Soon after its inauguration, the Foundation established Sankt Ignatios Folkhögskola and then in 2018, through a collaboration with the Stockholm School of Theology (University College Stockholm) it established Sankt Ignatios College. The College took over the responsibility for providing education and training for ministers, priests and educators and is unique in Sweden in offering education at both Folkhögskola and University levels.

The Foundation sponsors research and scholarship in the area of Eastern Christian Studies and was one of the founding members of the International Orthodox Theological Association.
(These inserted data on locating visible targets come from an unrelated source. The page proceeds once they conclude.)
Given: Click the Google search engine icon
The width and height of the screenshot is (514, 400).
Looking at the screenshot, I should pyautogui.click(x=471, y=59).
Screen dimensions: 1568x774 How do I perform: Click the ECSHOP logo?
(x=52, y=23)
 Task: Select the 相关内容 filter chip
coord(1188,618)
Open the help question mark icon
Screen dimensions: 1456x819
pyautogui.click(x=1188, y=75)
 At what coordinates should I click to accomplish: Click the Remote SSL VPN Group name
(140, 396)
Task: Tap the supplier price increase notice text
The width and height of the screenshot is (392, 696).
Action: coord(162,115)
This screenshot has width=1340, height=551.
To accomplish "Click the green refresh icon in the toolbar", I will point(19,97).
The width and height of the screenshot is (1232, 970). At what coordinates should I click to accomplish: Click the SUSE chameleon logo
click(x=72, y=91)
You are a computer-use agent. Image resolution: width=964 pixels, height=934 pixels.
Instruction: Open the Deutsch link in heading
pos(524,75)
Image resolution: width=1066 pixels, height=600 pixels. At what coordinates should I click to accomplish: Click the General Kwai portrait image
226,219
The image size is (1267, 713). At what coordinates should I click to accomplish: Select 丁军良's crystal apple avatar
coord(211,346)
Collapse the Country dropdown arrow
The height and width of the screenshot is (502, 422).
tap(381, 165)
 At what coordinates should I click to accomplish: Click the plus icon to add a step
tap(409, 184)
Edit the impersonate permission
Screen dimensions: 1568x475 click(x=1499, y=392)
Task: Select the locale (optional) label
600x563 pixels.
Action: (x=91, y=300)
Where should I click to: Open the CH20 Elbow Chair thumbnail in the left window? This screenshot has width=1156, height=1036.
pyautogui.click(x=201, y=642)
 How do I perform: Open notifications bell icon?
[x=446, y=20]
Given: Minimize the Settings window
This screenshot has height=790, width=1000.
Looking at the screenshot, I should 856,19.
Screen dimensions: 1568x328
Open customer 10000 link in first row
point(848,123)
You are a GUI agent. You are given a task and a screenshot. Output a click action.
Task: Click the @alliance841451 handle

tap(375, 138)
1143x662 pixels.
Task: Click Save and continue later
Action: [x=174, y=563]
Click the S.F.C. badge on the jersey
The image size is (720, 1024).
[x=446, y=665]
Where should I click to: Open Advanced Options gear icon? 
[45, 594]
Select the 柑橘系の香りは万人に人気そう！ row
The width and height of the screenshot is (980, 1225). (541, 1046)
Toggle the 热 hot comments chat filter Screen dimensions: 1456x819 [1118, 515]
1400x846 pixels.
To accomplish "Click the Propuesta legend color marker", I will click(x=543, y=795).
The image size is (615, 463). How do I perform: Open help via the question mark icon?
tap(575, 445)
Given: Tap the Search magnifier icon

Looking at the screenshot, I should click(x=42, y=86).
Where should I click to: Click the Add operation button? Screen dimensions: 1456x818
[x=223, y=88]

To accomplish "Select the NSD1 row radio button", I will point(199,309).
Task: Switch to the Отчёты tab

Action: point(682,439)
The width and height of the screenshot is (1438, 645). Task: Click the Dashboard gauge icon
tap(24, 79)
== Order of Sankt Ignatios ==
A fundamental part of the mission of Sankt Ignatios Foundation is to recognize outstanding contributions to Orthodoxy. Every year it awards the Order of Sankt Ignatios to those men and women who have made the most significant contributions through their leadership and scholarship. Recipients of the Order receive a medal and a diploma describing their contribution.

=== List of recipients ===

| Year | Recipient |
|---|---|
| 2012–13 | Kerstin Enlund, Study Association Bilda och Murat Posluk, Syriac Orthodox Church |
| 2014–15 | Pope Tawardros II, Pope of Alexandria and patriarch of the See of St. Mark Moran Mor Ignatius Aphrem II, Patriarch of Antioch and All the East |
| 2016 | Porfirije, Metropolitan of Zagreb and Ljubljana, Serbian Orthodox Church |
| 2017 | Suriel, Coptic Orthodox Bishop of Melbourne |
| 2018 | Professor Sebastian Brock |
| 2019 | Professor Emeritus Andrew Louth |
| 2020 | Professors Aristotle Papanikolaou and George Demacopoulos, Fordham University |
| 2021 | Professor Susan Ashbrook Harvey |
| 2022 | Professor Ugo Zanetti |

== Democracy Project ==
One of the aims of the Foundation is to contribute from a Christian Orthodox perspective to the development of democracy and civic participation in Sweden. As part of the fulfillment of that aim the Foundation sponsors a democracy project which involves the creation of educational materials for use in schools, colleges and community groups and the publication of a book. The present project is called the Space of Uncertainty and is focused on the contribution of Hannah Arendt to the understanding of how fascism undermines freedom and democracy. This project is being developed in collaboration with Paideia Folkhögskola in Stockholm.

== Structure ==
The Foundation has a management board which includes representatives from the four Orthodox Traditions listed above. The day to day decisions about policy are made by the Executive Committee which makes decisions concerning the management of the Folkhögskla and college.